Aucune démagogie ni populisme ne devrait donc nous amener à narguer la CEDEAO ou à sous estimer les conséquences néfastes sur la bonne conduite de la transition, d’un éventuel bras de fer avec l’organisation sous régionale.
Nul doute que ce jeune Colonel Président, qui a surpris et continue de surprendre les Guinéens par l’intelligence, la sagesse et la qualité des actes qu’il a jusque là posés, n’écoutera point la liturgie de ceux-là qui tiennent absolument à l’oindre de leur fameuse « huile messianique’’.
L’histoire récente de notre pays est suffisamment instructive.
Où sont donc ceux-là qui qualifiaient le Capitaine Dadis de« Moïse’’ et dont certains ne juraient que par « Dadis ou la mort’’ ?
QU’auront-ils fait pour le protéger ou pour le ramener au pays ?
Qui parmi eux a suivi le Capitaine dans son long exil ouagalais ?
Où sont ils également, ceux qui clamaient et proclamaient, hier, que le Professeur Alpha Condé était un véritable« don de Dieu’’,et dont certains avaient promis de creuser leur propre tombe à côté de la sienne, s’il venait à être rappelé par le Tout Puissant Allah ?
Tous, ou presque. font ou auront fait profil bas, dans l’espoir de préserver les privilèges acquis sous le régime du PRAC !

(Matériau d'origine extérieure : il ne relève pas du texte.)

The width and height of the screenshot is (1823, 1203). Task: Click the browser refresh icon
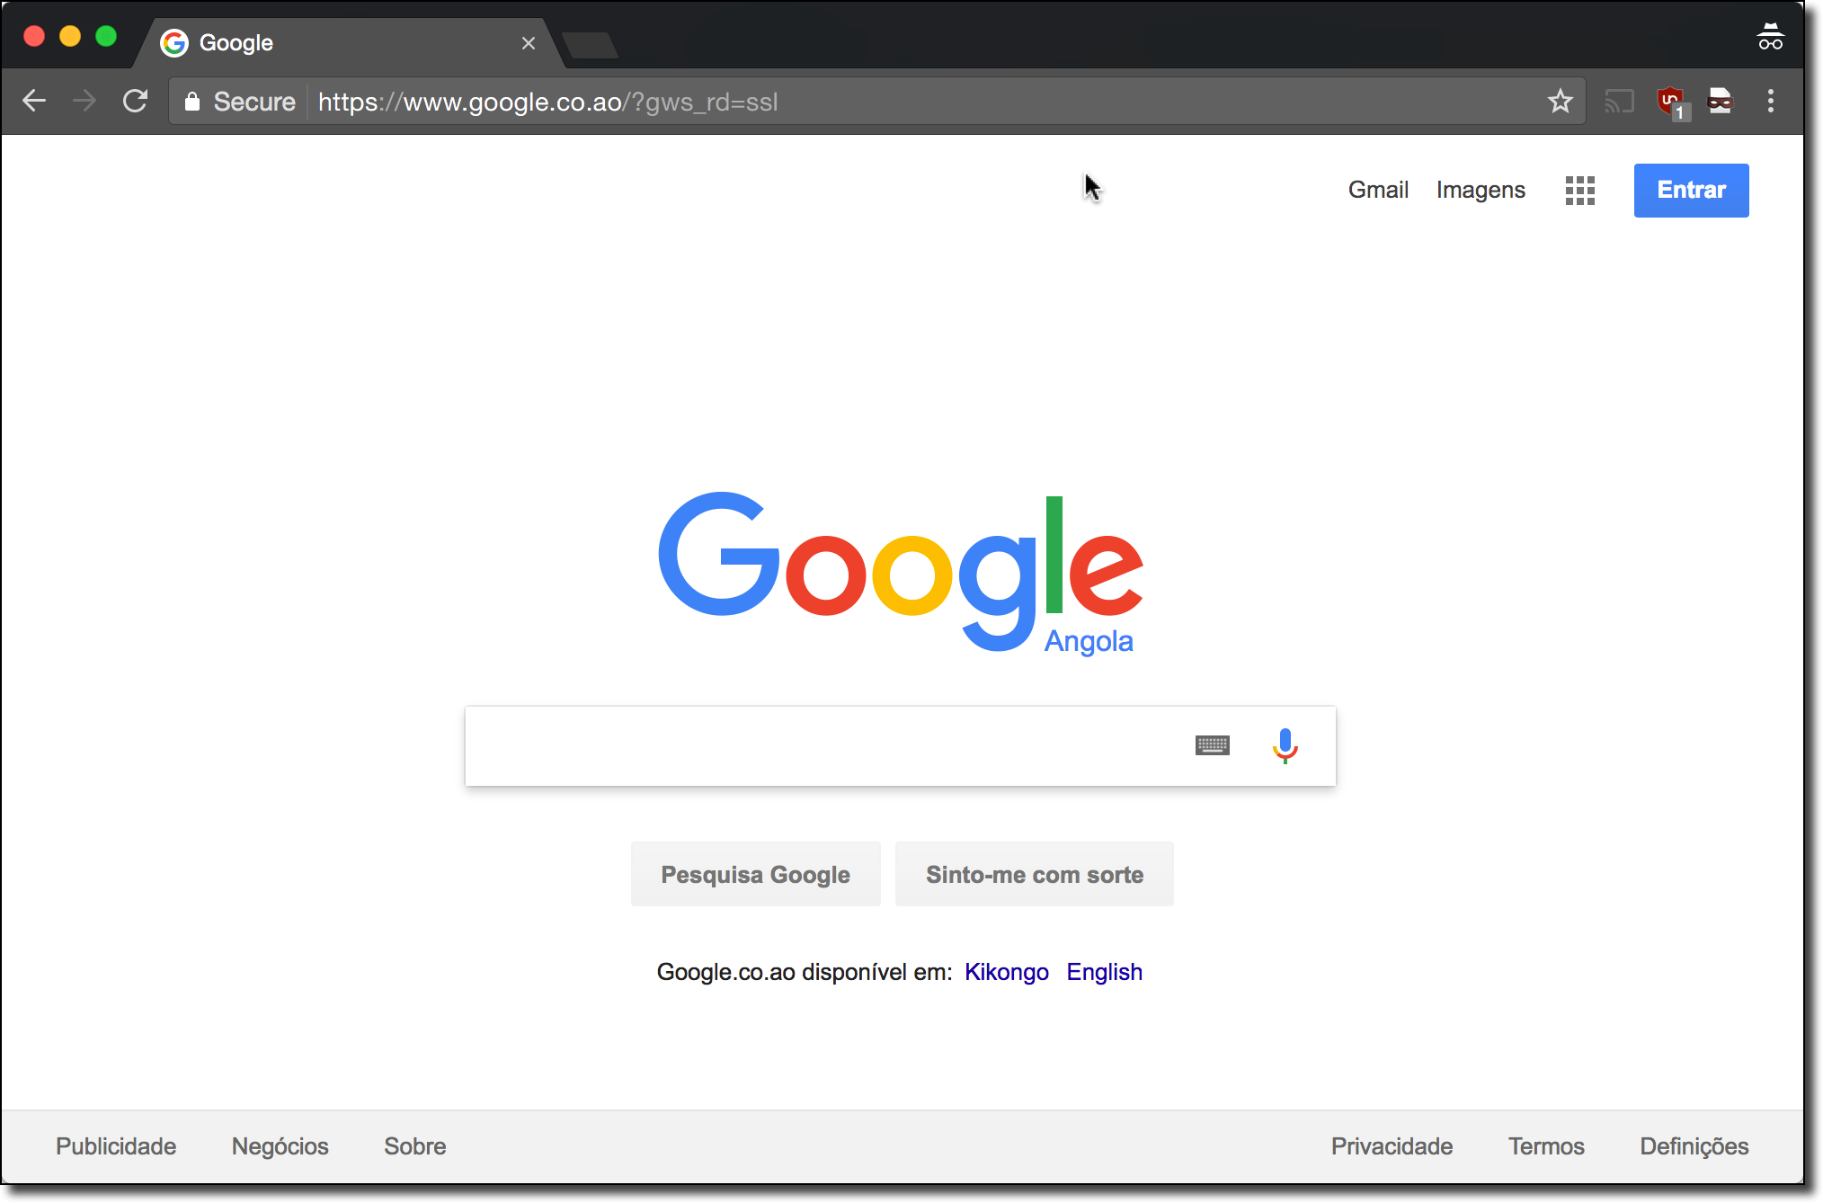(136, 101)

Le Président du CNRD qui n’aura pas attendu son sacrement comme « messie’’ pour entreprendre son audacieuse et victorieuse opération du 5 septembre 2021, serait bien inspiré en comprenant que la réussite d’une transition consensuelle et apaisée est tributaire d’un dialogue fécond et sincère, entre le CNRD et les autres intervenants que sont, la communauté nationale et internationale.
En leur temps, de jeunes officiers comme ATT du Mali, Jerry Rawlings du Ghana, Julius Mada Bio de Sierra Leone, ont pu revenir avec bonheur dans le jeu politique, après une transition réussie, autrement dit une transition consensuelle.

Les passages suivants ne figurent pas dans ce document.